Уор был прав. Я многого не знала. В старших классах все было просто или по большей части в дали от меня. Я мало что знала о том, что они будут делать во время заездов и в какие игры они будут играть тогда. Но это? Я знала, что это другое.
Я отхожу, когда она покачивает бедрами по проходу, убирая пустые стаканы со столиков, за которыми сидят люди. Ряды кабинок больше похожи на бизнес-класс. Оставить все как есть было невозможно под присмотром моей матери.
Мои глаза бегают по каждой голове. Я насчитала восемь голов. У каждой из них есть одна общая черта, и это повязка из черепов на глазах.
Пальцы обвиваются вокруг моих бедер, прижимая меня к твердому телу, когда он прижимает меня спиной к стене.
— Хочу ли я вообще спрашивать? — Я смотрю на Уора, изогнув бровь. Область, на которой лежит его рука, горит с каждой секундой, но мне все равно. Мне становится все равно.
Он внимательно смотрит мне в глаза, кончиком языка проводит по верхней губе, прижимая меня ближе к своему телу.
Мои глаза инстинктивно закрываются, когда я делаю глубокий вдох.
— Что ты делаешь?
Он опускает руку с моей спины на задницу.
— Вроде как устал от толчков. — Он наклоняет голову, притягивая меня ближе. — Вроде как просто хочу потянуть...
— Я понимаю, — говорю я шепотом, заглядывая ему в глаза. — Девушки падают перед тобой на колени.
— Как будто ты этого не сделаешь? — бросает он вызов, и я ненавижу эту самодовольную улыбку на его лице.
— Я? Поклониться? — Мой рот отражает его рот, когда я приподнимаюсь на цыпочки, кладу руку ему на затылок и опускаю его руку вниз, пока она не оказывается на волосок от моей. — Теперь мы с тобой оба знаем, что этого не произойдет.
Он хихикает, еще ниже опуская губы, но недостаточно близко, чтобы сломаться первым.
Я так много раз думала об этом за последние несколько лет, но я никогда не знала, что произойдет, когда это произойдет, потому что я всегда предполагала, что этого никогда не случится. Он не просто лучший друг моего брата, но он дал обещание, что не будет этого делать. Мы всегда знали, что Уор временами может быть импульсивным, но это... последствий того, что мы пойдем по этому пути, мы оба хотим избежать.
Мои плечи опускаются, когда я отпускаю его, пытаясь установить между нами небольшую дистанцию.
— Что ты делаешь?
Уор хватает меня за затылок и прижимает обратно к себе.
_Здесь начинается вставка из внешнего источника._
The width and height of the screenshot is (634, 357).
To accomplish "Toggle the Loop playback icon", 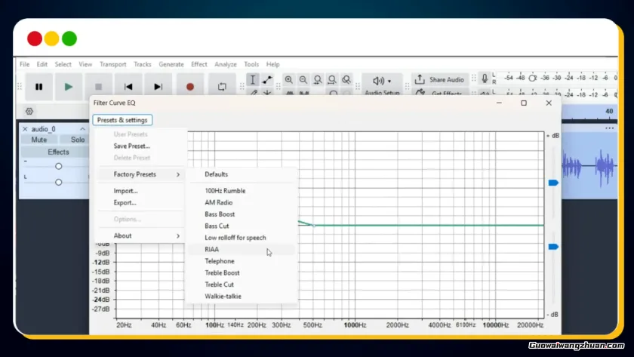I will pyautogui.click(x=222, y=87).
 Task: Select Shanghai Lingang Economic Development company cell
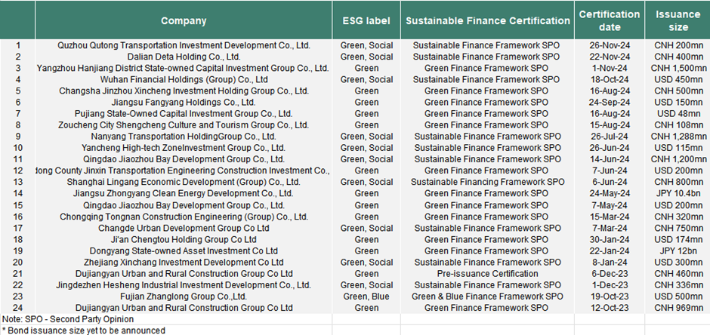coord(184,182)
Он убирает волосы с моей щеки.
— Все, что я, блять, захочу.
Мои глаза косятся от его близости, а шея ноет от того, что я согнута под таким углом. Я знаю, что должна оттолкнуть его. Убежать. Черт возьми, сделать что-нибудь.
— Даже не пытайся, Хало. Здесь ты далеко не продвинешься.
Я пытаюсь уклониться и направиться обратно в кабину, чтобы выяснить, что, черт возьми, происходит, но его рука на моем запястье, и он отталкивает меня назад, разворачивая мое тело так, что моя задница оказывается у его бедер. Он собственнически проводит пальцами по моему животу, и я задерживаю дыхание.
— Ты знаешь, что происходит, когда ты убегаешь, Хален?
Я не отвечаю, потому что кровь слишком сильно стучит у меня в ушах. Слишком громко. Слишком тяжело.
Я чувствую, как мягкость его губ касается изгиба моего уха.
— Я преследую тебя.
У меня подгибаются колени, и я ненавижу то, что за считанные секунды он заставил меня практически делать именно то, чего он от меня хотел.
Упасть на колени.
Но папочка вырастил упрямую стерву.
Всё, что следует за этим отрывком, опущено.